<<<<

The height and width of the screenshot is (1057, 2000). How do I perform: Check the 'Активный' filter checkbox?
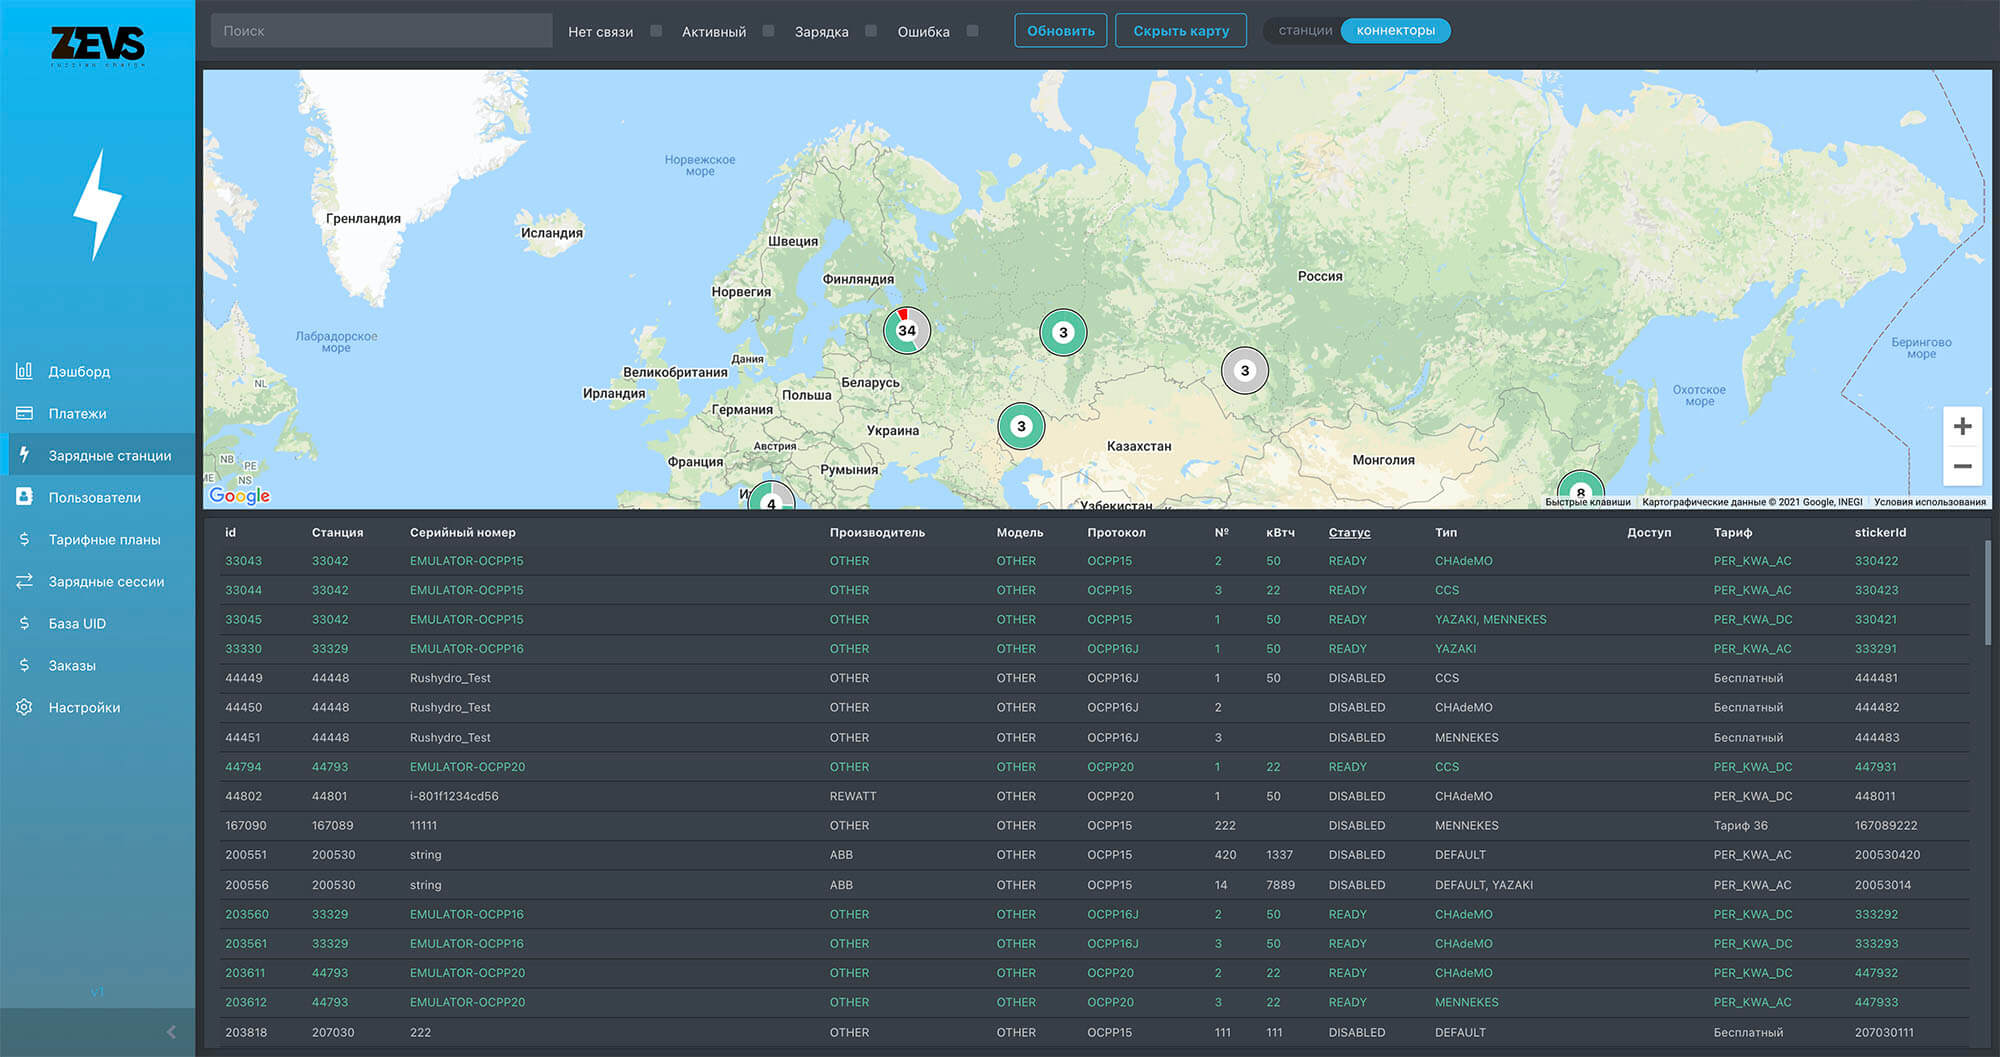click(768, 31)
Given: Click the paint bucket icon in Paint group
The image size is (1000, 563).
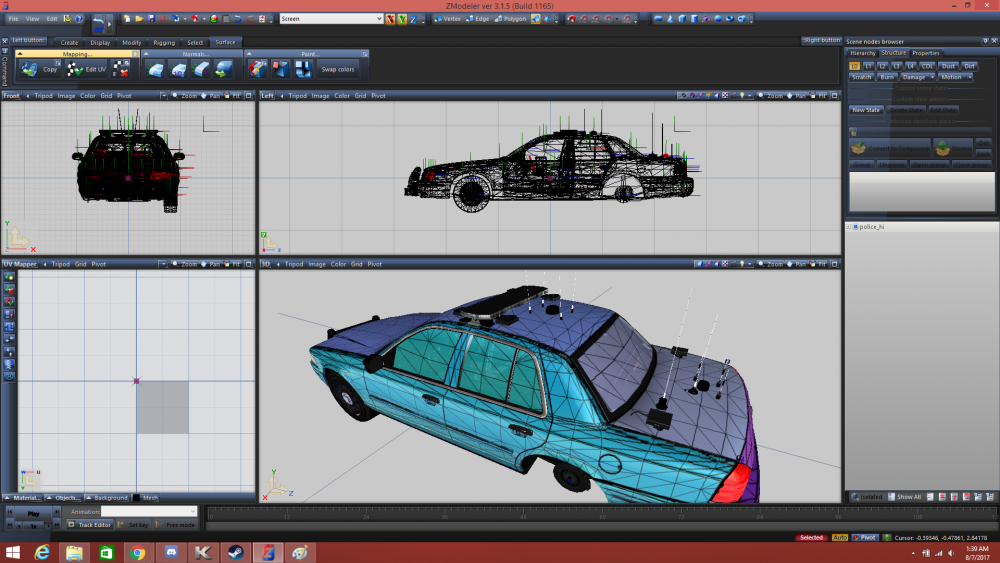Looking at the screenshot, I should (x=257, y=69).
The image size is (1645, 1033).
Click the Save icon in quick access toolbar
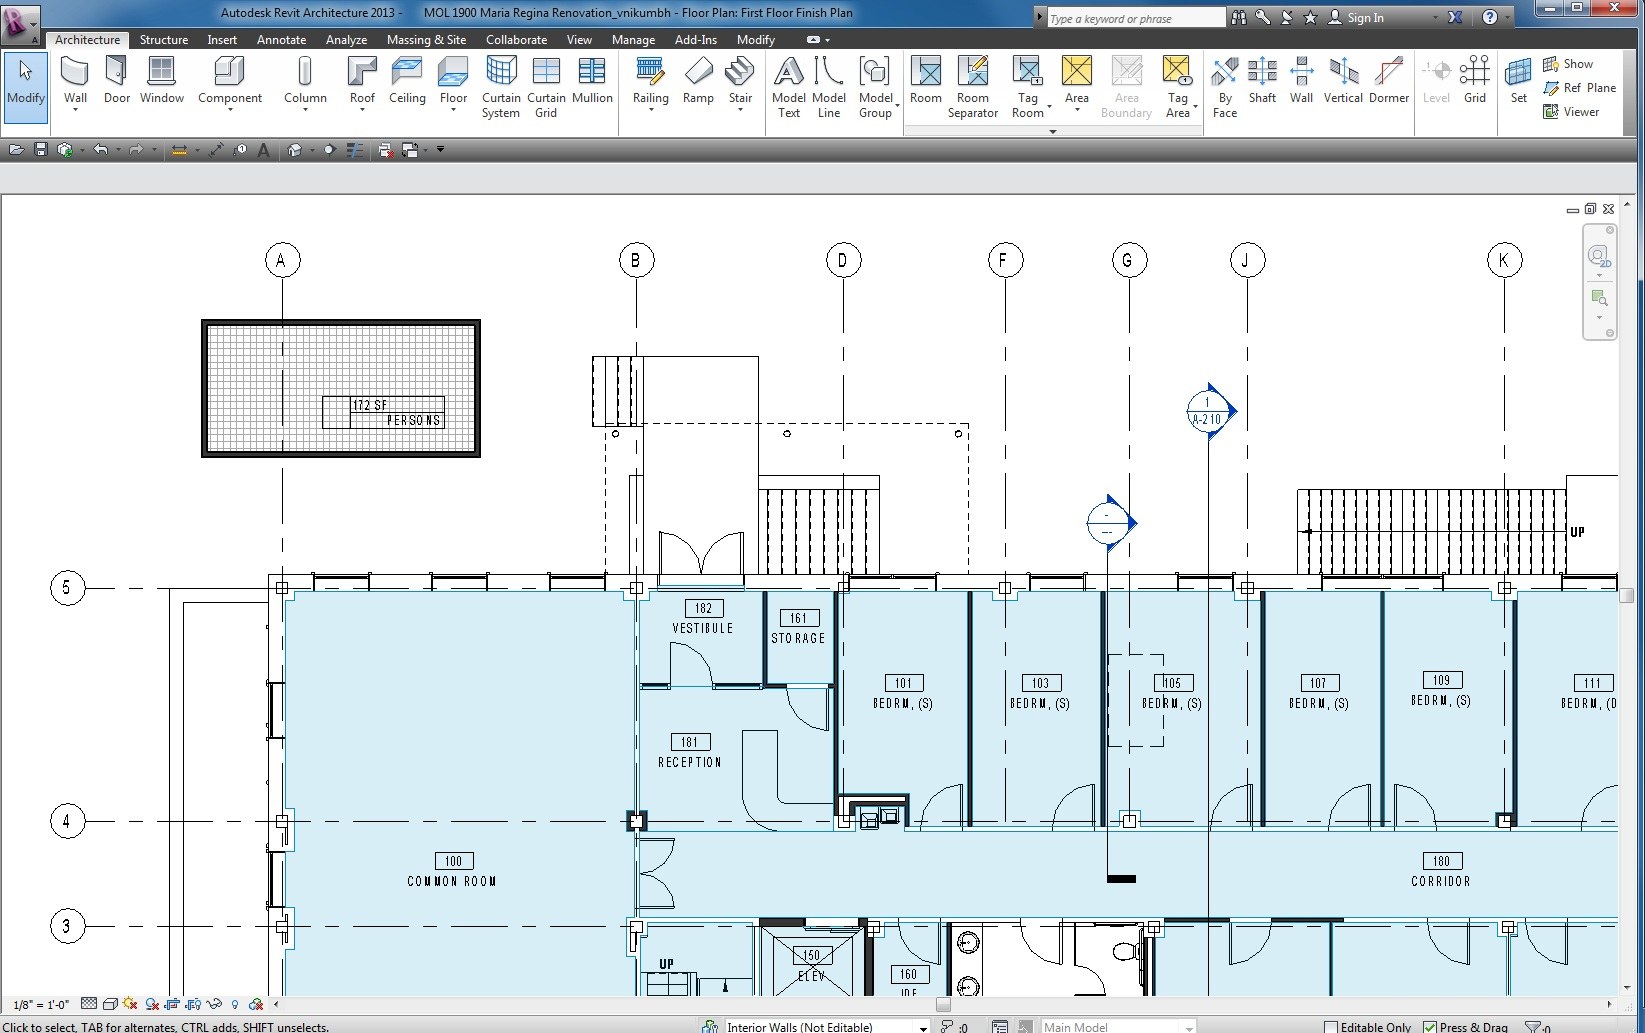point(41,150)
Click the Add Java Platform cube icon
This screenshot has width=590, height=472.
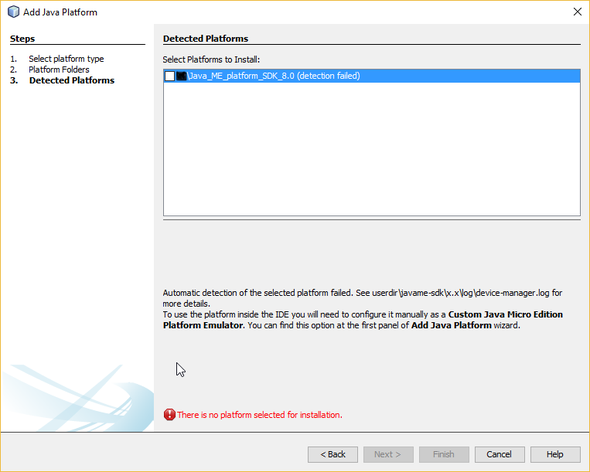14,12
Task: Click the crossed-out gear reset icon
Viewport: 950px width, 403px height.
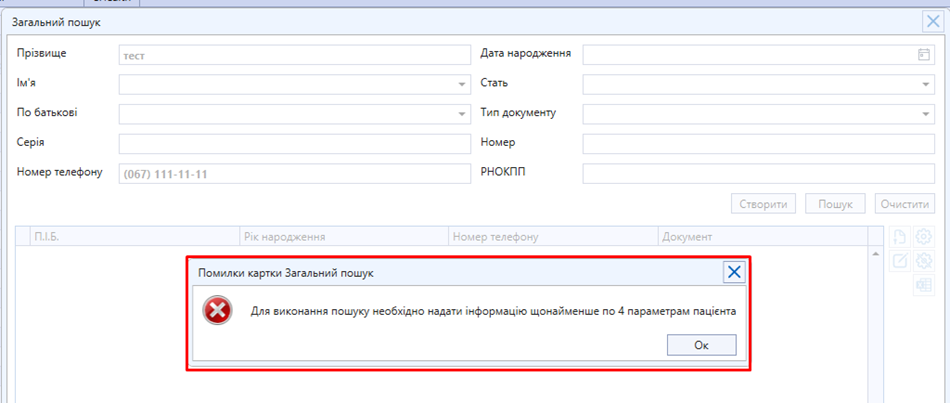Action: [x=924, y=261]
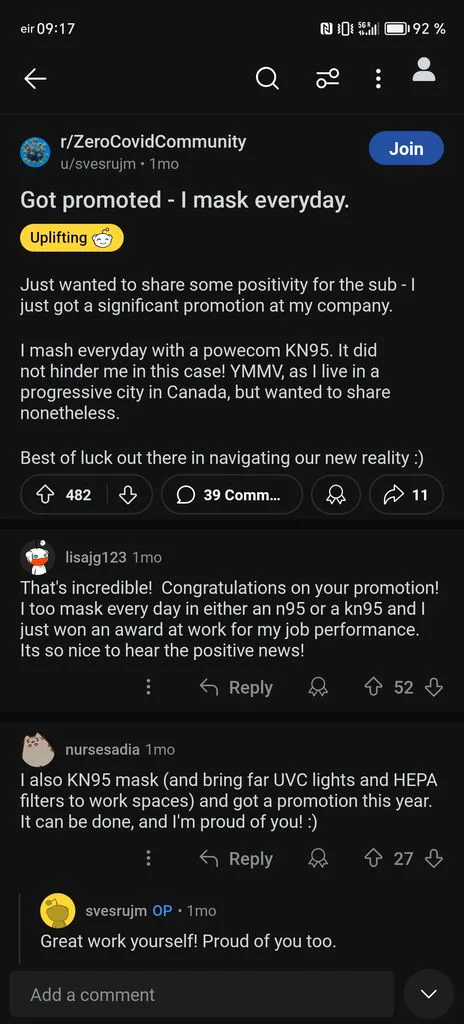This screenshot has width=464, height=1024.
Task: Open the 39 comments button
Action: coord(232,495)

>>>>

Task description: Only the lines from the one containing "Click the Add Java Platform cube icon" through the end of the records are wanted, set down exactly and without their pictures.

Solution to the problem:
Click the Add Java Platform cube icon
This screenshot has width=590, height=472.
14,12
Task: Click the crossed-out gear reset icon
Viewport: 950px width, 403px height.
Action: [x=924, y=261]
This screenshot has width=464, height=1024.
Task: Open the 39 comments button
Action: coord(232,495)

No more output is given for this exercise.